Were you not responsible for restoration of the Peary gun in the DGJ article "The Robert E. Peary Gun" by Tom Archer, Volume 21, Issue 3, Page 78?
Is it entirely the gun, or a Smith owner that riled you?
And I'm simply asking, not challenging, and very glad you have returned to gunsmithing/gunbuilding.


I am responsible for the restoration of the Peary gun (as well as a Gifford Simonds owned Crown grade) and numerous other Smiths as well as countless repairs to others, but this in no way constitutes an endorsement of the design. The commissions were taken because I had (have) expenses to meet, and the level of workmanship that I put into those was to the same standards that I hold for myself regardless of what I'm working on. Many people mistakenly assume that my finished work is the result of some "passion" for a particular gun. What many mistake for passion is probably really just OCD.

It is entirely the gun.

No one has me "riled". My thoughts about any individual would never color my analysis of a mechanical device (the reverse might be true, however).

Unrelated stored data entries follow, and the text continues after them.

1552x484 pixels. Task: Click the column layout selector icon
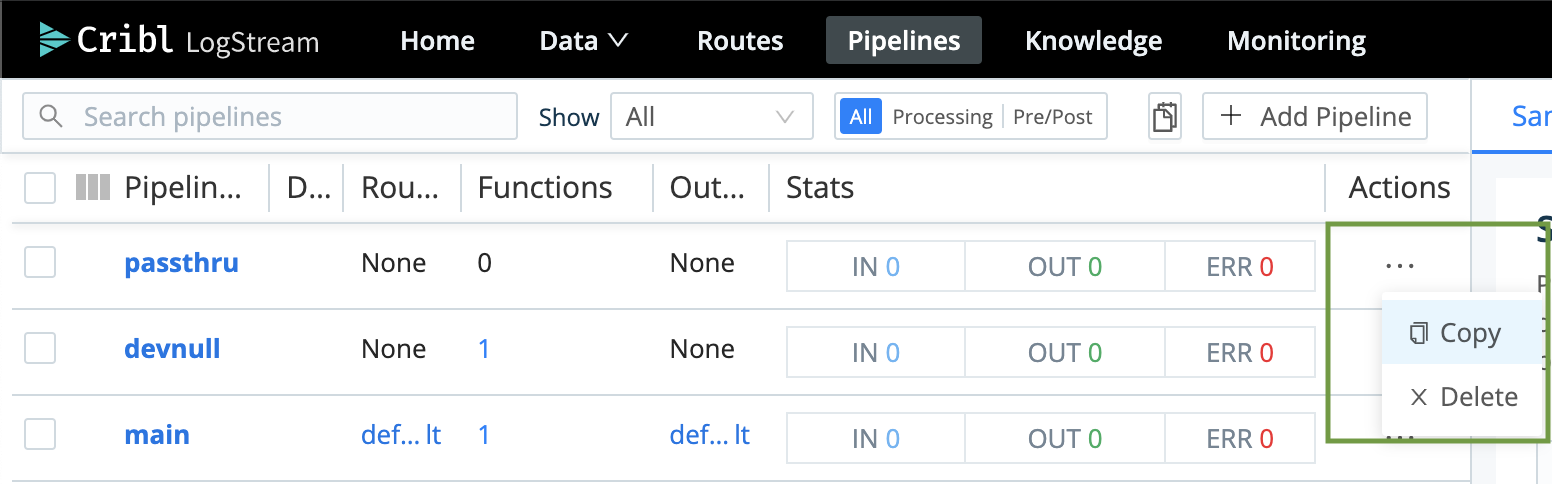point(93,188)
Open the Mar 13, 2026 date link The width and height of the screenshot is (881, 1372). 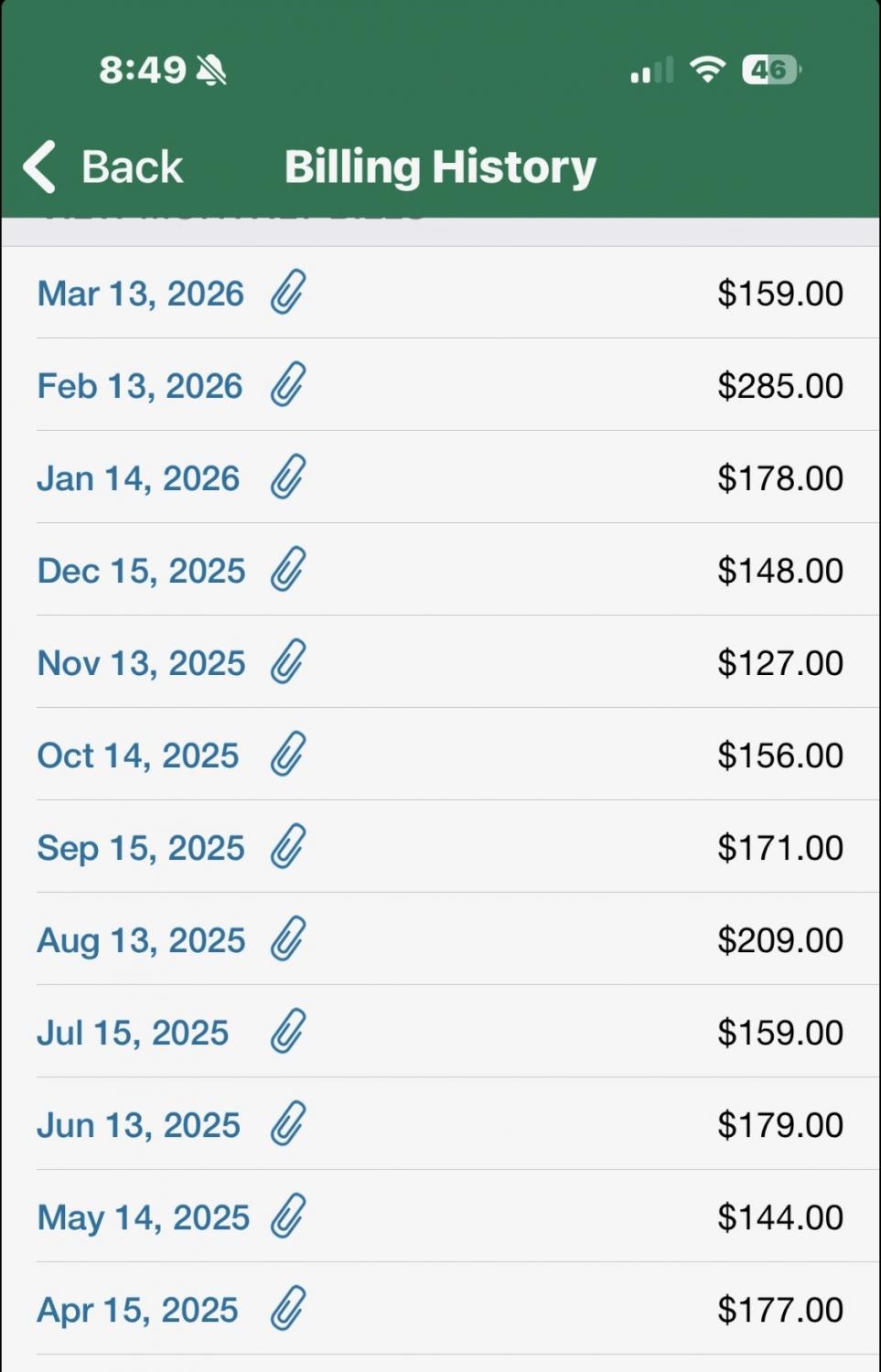pyautogui.click(x=140, y=294)
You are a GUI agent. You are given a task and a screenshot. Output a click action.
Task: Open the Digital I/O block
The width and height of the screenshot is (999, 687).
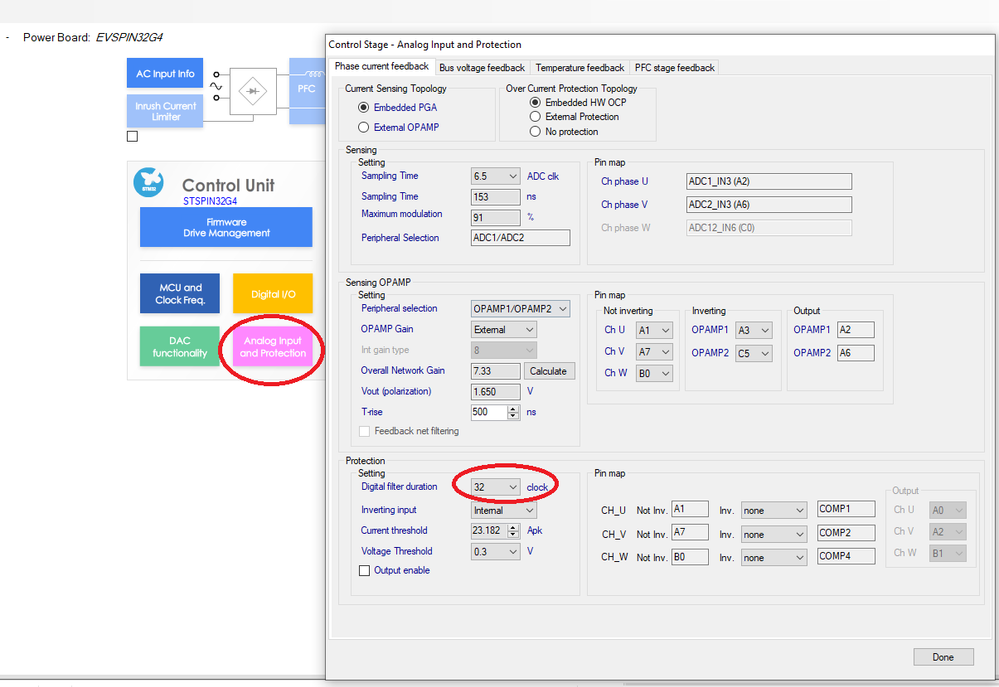click(x=273, y=293)
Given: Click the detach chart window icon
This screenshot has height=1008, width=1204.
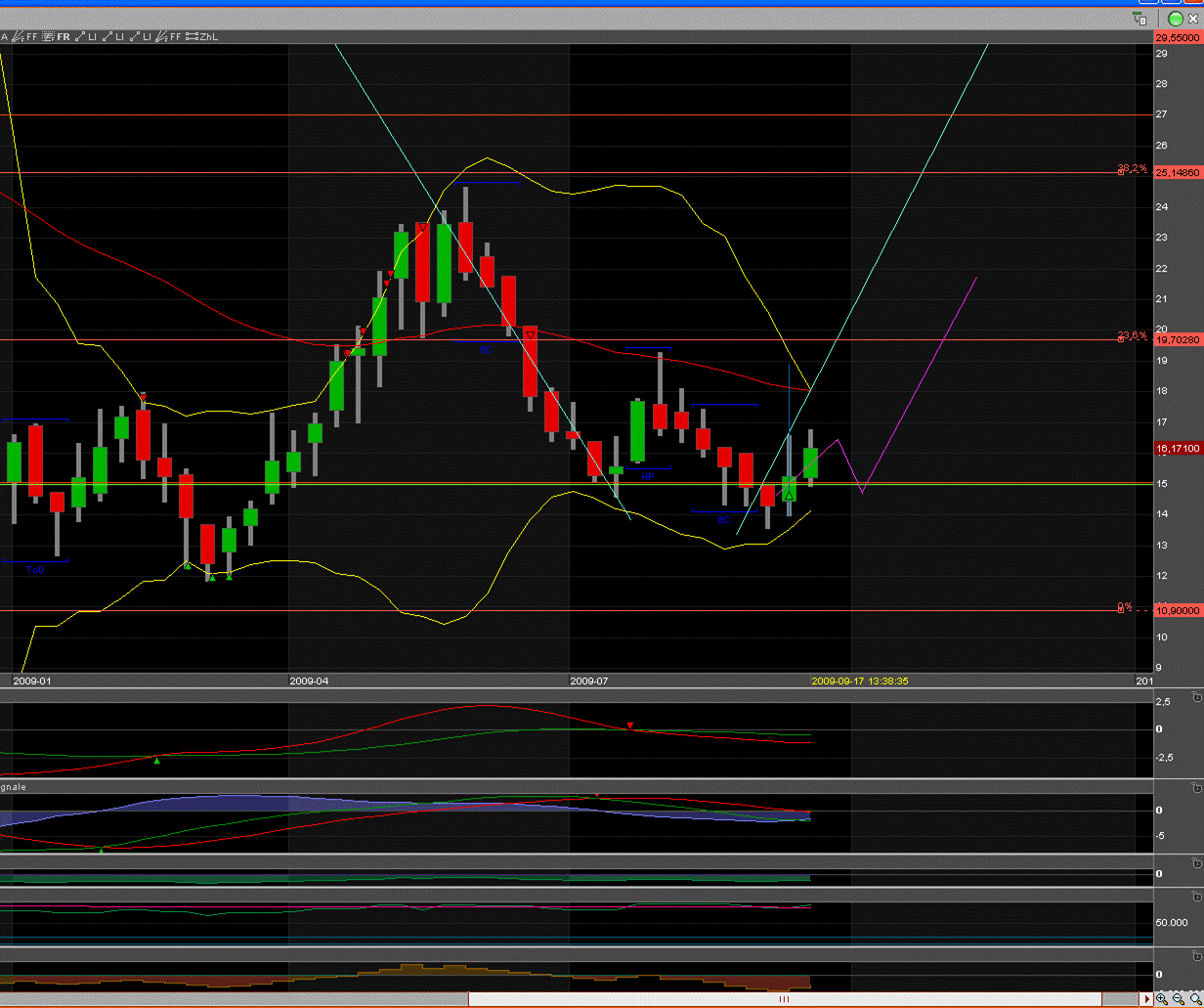Looking at the screenshot, I should [1140, 19].
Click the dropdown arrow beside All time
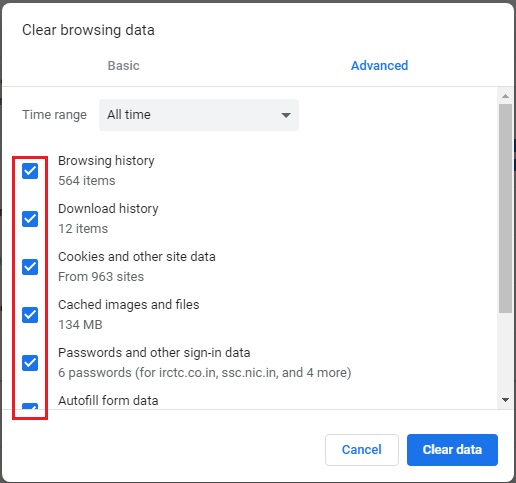 tap(286, 115)

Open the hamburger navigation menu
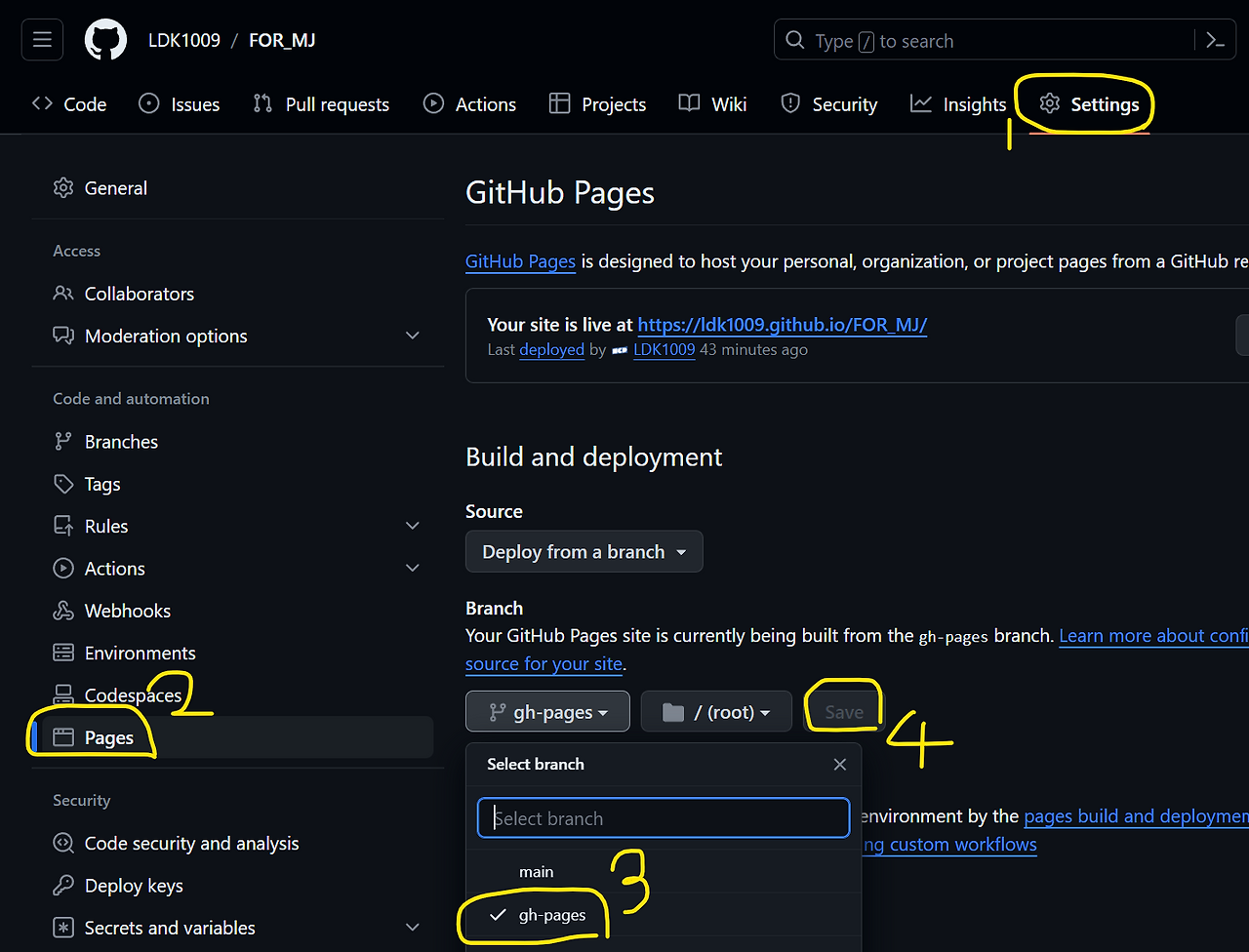(41, 39)
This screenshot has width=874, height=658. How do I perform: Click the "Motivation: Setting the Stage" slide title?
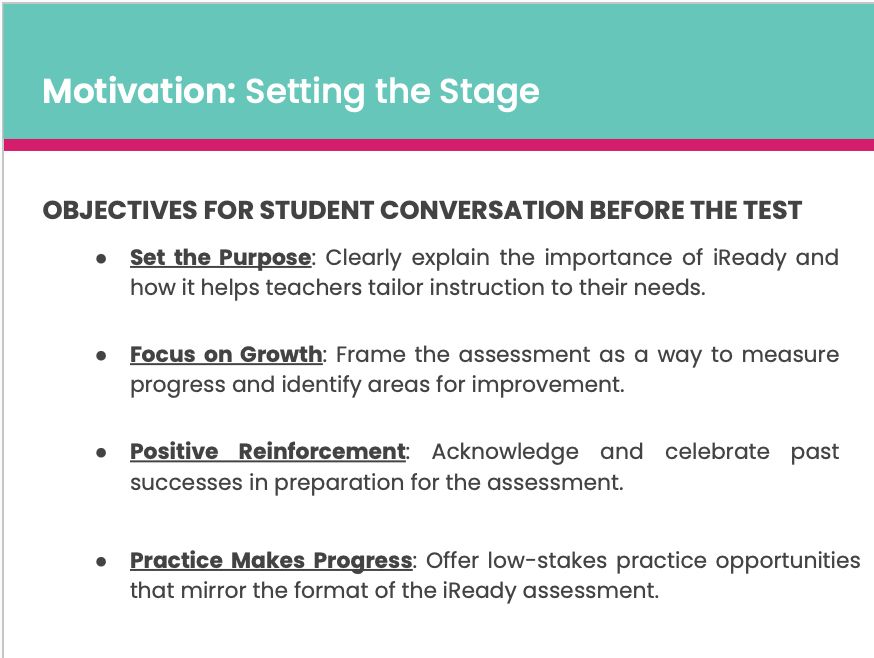point(291,91)
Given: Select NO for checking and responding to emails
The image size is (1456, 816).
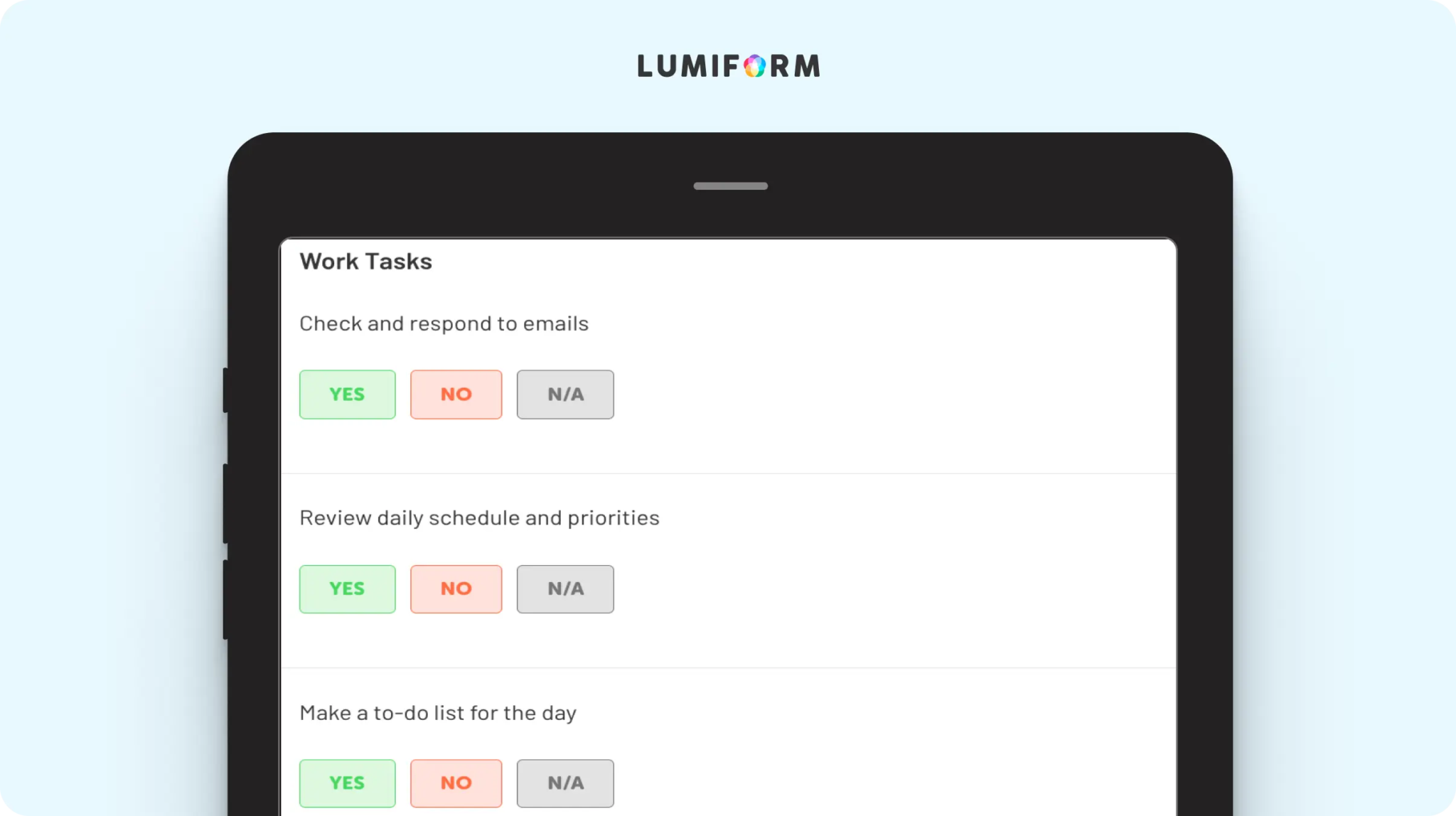Looking at the screenshot, I should 456,394.
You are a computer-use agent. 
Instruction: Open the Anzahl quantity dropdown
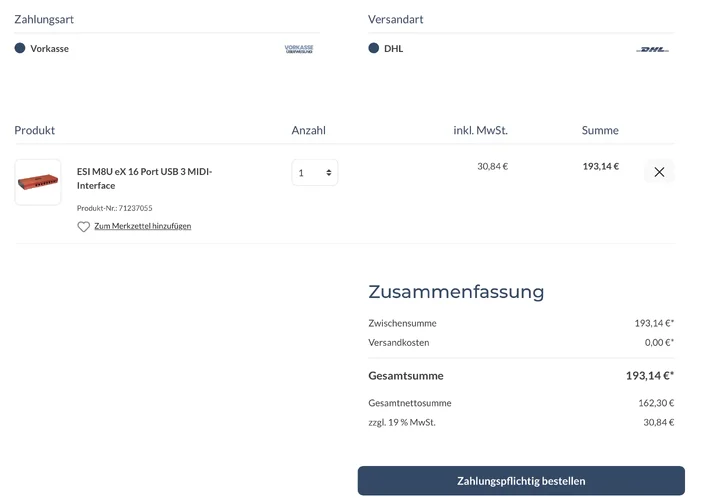(x=315, y=173)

I have many years working on shotguns from every industrialized nation on Earth and I can tell you that there is nothing impressive about any classic-era American shotguns. Once one has seen actual high quality, it becomes difficult to make excuses for guns like the Smith.
Once one disassembles an L.C. Smith for the first time, the level of Rube-Goldbergian design readily becomes apparent. To wit,

- a toplever spindle that is supported by the removable triggerplate at the bottom and held in place by a wholly inadequately sized screw

- wood that the gun simply can not spare is removed to make room for the toplever spindle, leaving two narrow vertical webs to transmit all recoil forces through the stock, this entire area is solid in any Holland-pattern sidelock

- both iterations of the safety mechanism are poorly thought-out and sloppily made

- the cocking system is an answer to a question that nobody asked, and it's not a good one

- the first-type ejectors must have seemed like a clever idea at the time

- the agri-locks, I'm sure that someone will post a photo of the lock from and A2 or some such and say how they're the equal of anything English, German, etc….. they're not, not even with the jeweling and "fancy" bridle

- the use of corrosive flux during barrel assembly that invariably leads to the need to strip and relay the ribs, when you're making more guns than everyone else ya gotta cut some corners to keep production up

- the late (single spring) hammergun lock is an abomination with its single-legged and single-screwed bridle which can ( by design) never serve its primary function of stabilizing the tumbler and sear pivots

Ironically, the best single trigger that was ever available in a classic-era American double came in the Smith. Given the overall average level of gunsmithng competence in America, this is unsurprisingly the most maligned feature of the gun.